They would only reconnect if I restarted the 2 processes (on each computer) but would not reconnect if I restarted only one side.

I have fixed it by opening 22000 TCP. I would be curious to understand why Syncthing was not opening the port because my PNP works fine and it is able to open other ports. Anyway what looks like a similar case was fixed opening manually 22000.

So I checked to see if port 22000 was open and ss reported it was. I could see the announcements hit each port by watching tcpdump on all of my LAN nodes. Still nothing. I ran iptables -I INPUT -p tcp --dport 22000 -j ACCEPT and the nodes started communicating again.
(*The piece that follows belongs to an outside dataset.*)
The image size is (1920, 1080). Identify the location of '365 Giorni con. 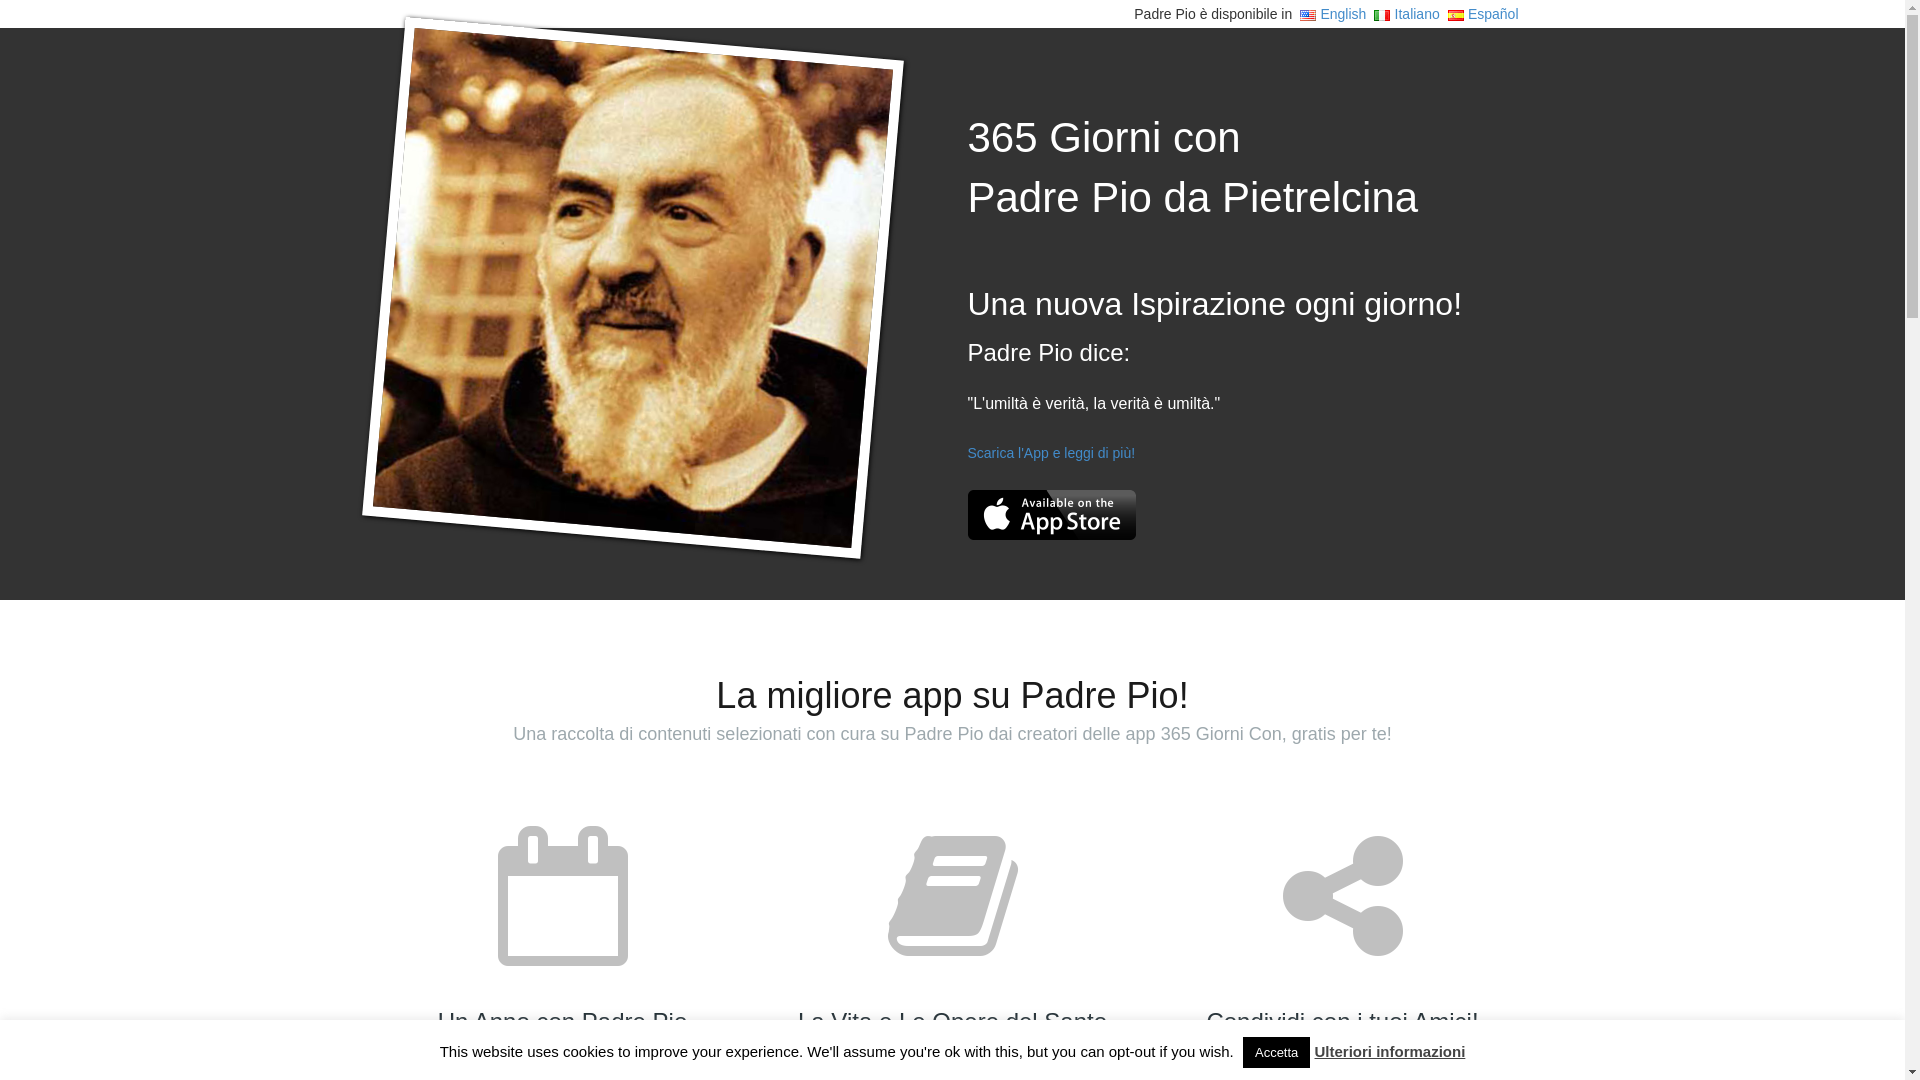
(1193, 167).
So in this case at least the solution was to manually open port 22000 on each node.

That leaves a few questions:

  1. Why do I have to open the port explicitly?
  2. Why do I still see the multicast packets arrive even if the port is NOT open?
  3. What changed since about last week when the same setup was working okay?

Oh well, at least it works now, again. Thanks to all for the input.
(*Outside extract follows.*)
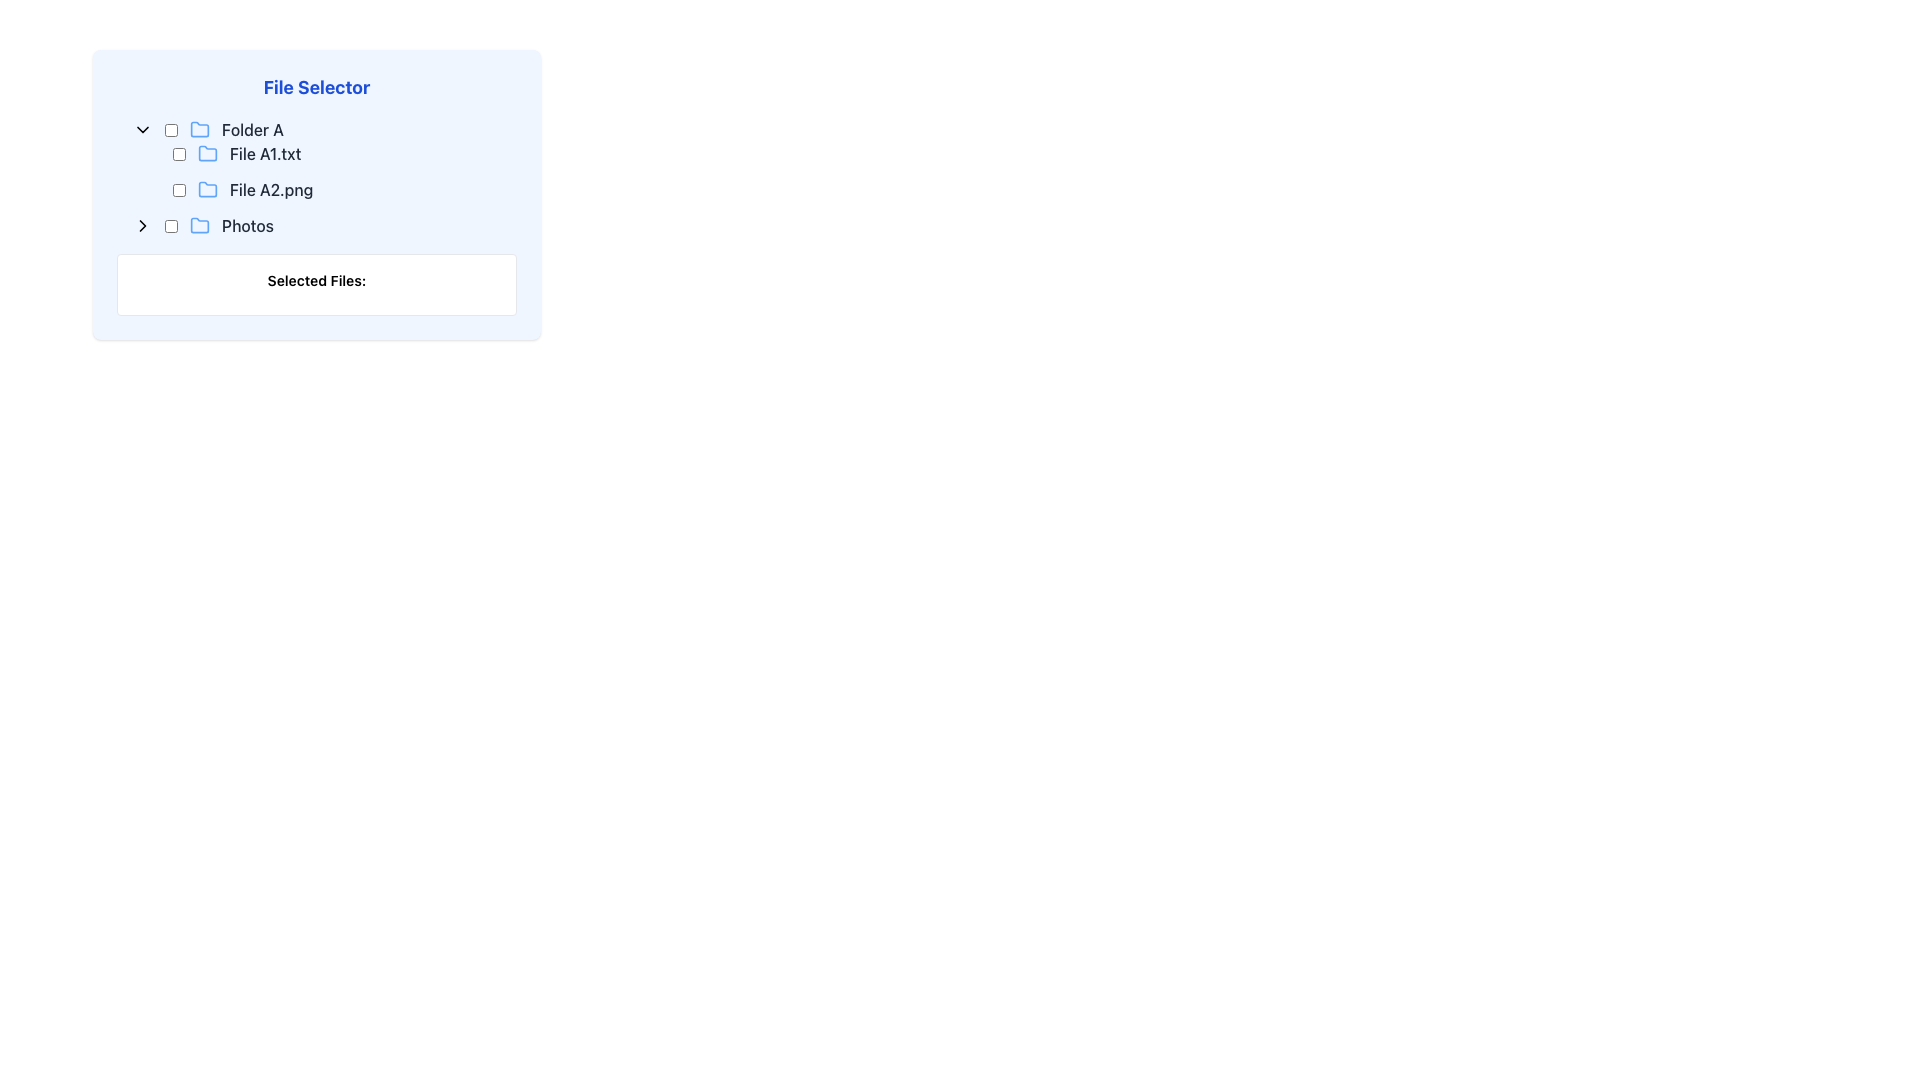 The image size is (1920, 1080). I want to click on the blue folder icon representing the 'Photos' folder in the file selector interface, located below 'Folder A', so click(200, 224).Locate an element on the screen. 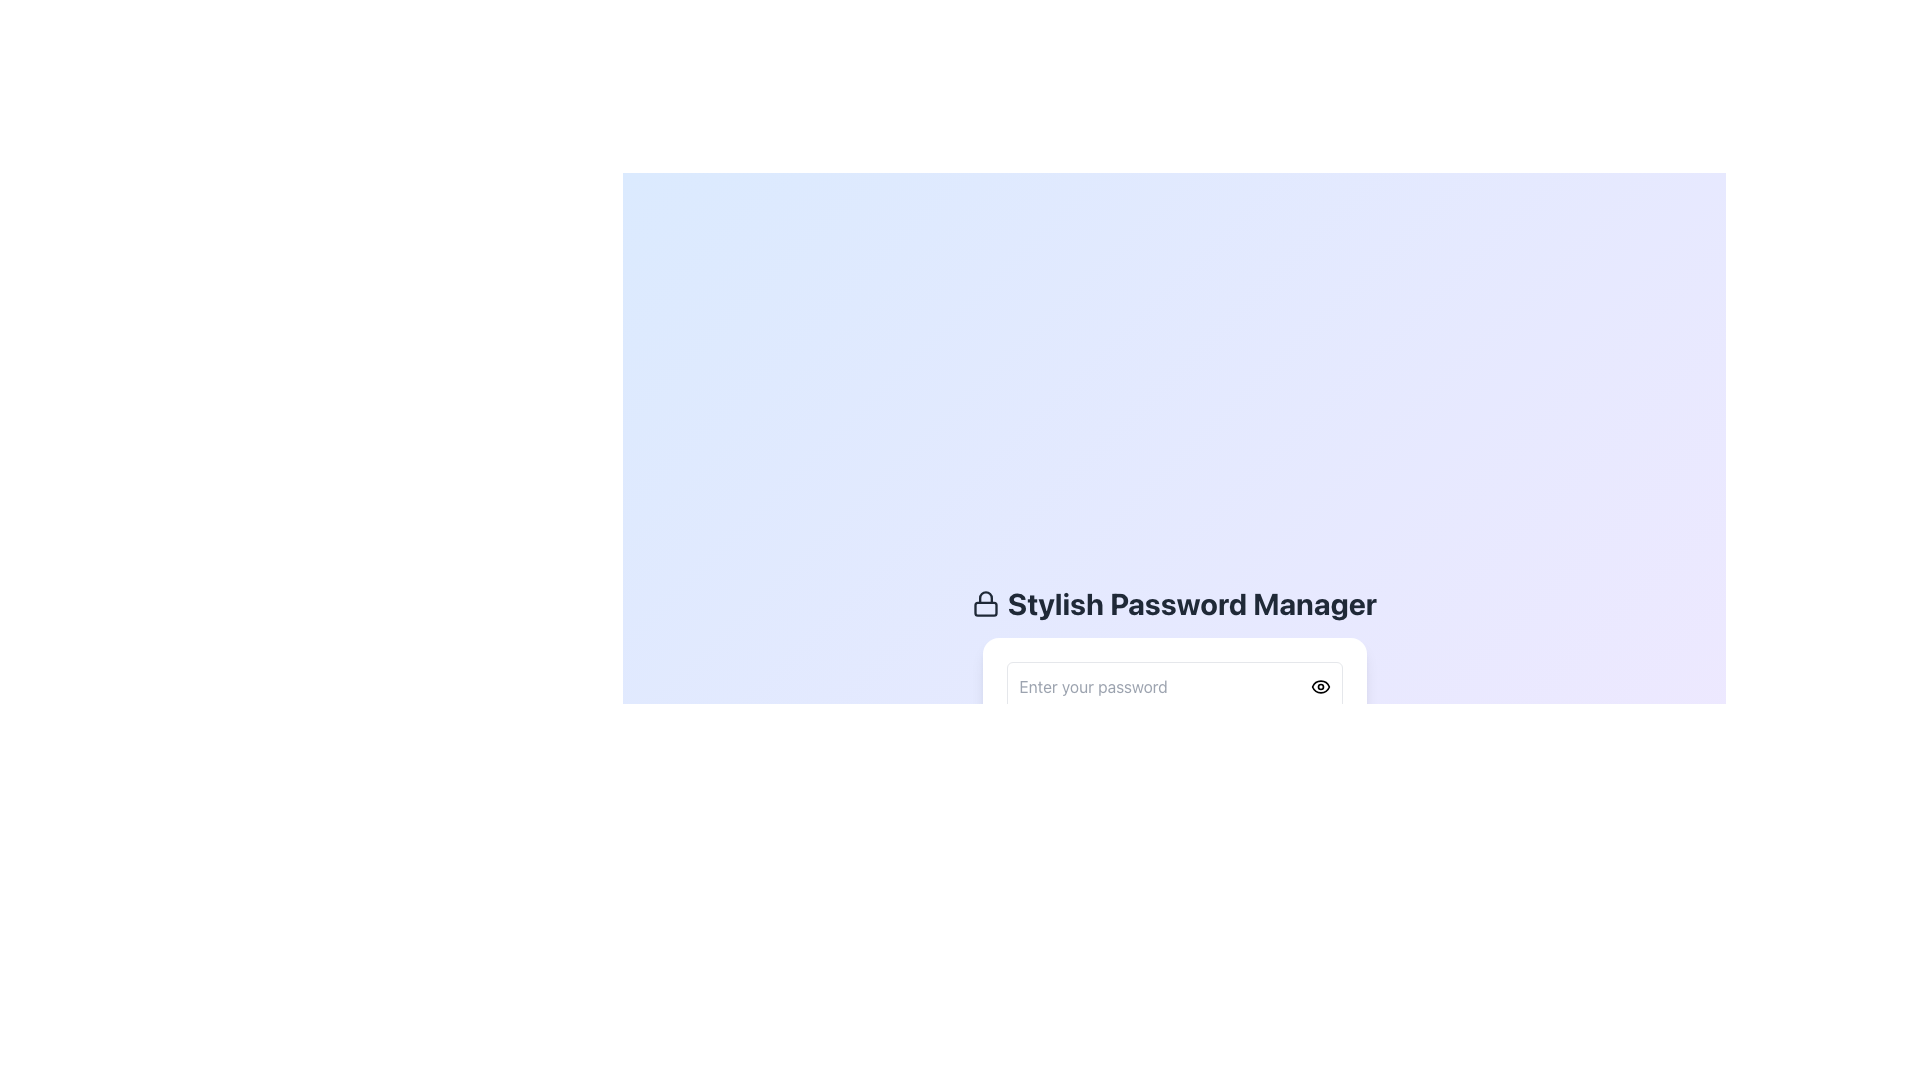 The image size is (1920, 1080). the body of the lock icon, which is a rectangle with rounded corners, located to the left of the 'Stylish Password Manager' text is located at coordinates (985, 608).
The firewall on your computer is yours to manage and we can’t guess what might have happened to it. You can still see announcements on port 21027 even if you block incoming connections on port 22000, because they are different ports and protocols.
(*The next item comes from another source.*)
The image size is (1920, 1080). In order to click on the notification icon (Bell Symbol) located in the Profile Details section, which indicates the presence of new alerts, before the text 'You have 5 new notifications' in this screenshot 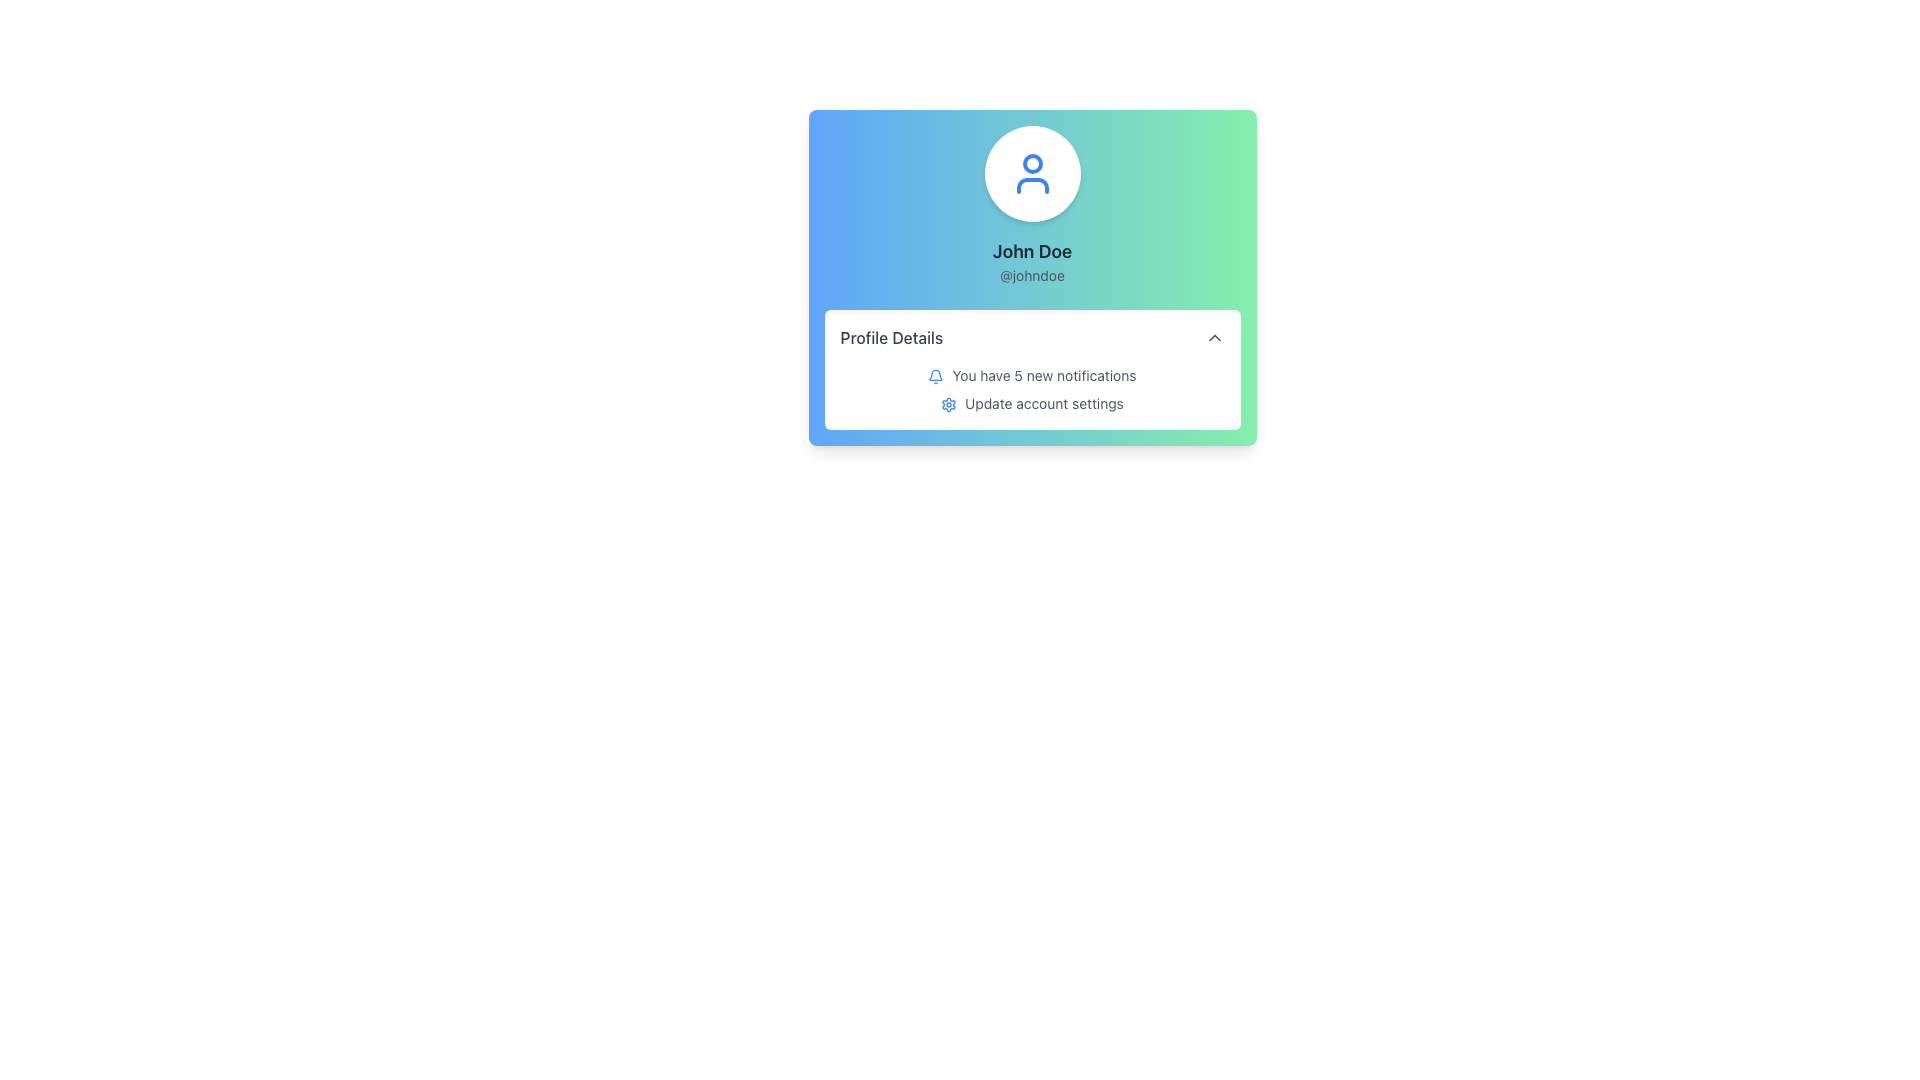, I will do `click(935, 377)`.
I’m continuing this thread in hopes that if anybody in the future has a similar problem they’ll see how it was fixed here. I’d change the title to include [SOLVED] but that doesn’t seem to be an option.

When I ran tcpdump I was only looking for connections on 22000 and saw what looked like announcements there, even before I modified iptables. The docs list 21027 as a local announce port and I’m seeing a lot of multicasts there now that things are connecting.

So I’ll just amend my stated solution: Open up port 22000 (and possibly 21027) in the firewall explicitly even if you see activity on them.

Indeed, tcpdump looks at interface traffic - before it is filtered by iptables.